### What to do
From the records below, state how many lines include the word "This", giving only that number.

Available data Start Marker

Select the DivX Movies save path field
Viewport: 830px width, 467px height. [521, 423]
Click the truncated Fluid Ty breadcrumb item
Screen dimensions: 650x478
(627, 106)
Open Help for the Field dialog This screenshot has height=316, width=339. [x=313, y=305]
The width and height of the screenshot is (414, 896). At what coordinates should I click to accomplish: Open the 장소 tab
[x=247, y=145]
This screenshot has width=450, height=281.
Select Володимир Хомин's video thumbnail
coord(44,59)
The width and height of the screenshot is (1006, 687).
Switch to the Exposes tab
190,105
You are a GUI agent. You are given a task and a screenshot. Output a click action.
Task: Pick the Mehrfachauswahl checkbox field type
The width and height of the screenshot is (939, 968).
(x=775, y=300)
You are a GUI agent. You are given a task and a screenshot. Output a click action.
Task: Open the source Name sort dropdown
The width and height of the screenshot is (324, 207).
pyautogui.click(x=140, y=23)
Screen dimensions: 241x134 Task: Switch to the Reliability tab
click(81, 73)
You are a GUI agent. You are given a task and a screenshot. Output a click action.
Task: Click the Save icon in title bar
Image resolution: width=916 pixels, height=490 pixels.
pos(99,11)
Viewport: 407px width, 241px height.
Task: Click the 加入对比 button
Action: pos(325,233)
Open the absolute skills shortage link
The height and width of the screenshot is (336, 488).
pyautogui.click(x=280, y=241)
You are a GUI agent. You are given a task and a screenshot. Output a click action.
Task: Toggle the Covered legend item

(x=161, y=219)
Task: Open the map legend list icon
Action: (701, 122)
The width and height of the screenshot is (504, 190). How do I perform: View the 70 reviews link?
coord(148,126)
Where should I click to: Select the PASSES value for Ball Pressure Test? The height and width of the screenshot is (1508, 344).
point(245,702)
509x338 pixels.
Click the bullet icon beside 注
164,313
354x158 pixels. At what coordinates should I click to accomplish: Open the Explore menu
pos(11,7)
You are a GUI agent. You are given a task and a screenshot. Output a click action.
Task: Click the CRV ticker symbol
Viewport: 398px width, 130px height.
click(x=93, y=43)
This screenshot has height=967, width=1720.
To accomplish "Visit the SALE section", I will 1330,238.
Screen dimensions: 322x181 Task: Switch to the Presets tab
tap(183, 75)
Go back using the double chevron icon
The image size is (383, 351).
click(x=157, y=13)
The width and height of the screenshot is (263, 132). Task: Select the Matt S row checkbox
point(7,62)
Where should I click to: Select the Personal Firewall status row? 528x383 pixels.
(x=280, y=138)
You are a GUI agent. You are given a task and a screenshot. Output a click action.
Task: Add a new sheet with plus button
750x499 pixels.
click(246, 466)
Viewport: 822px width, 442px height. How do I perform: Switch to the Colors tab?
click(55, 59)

Available data End Marker

### Your solution
3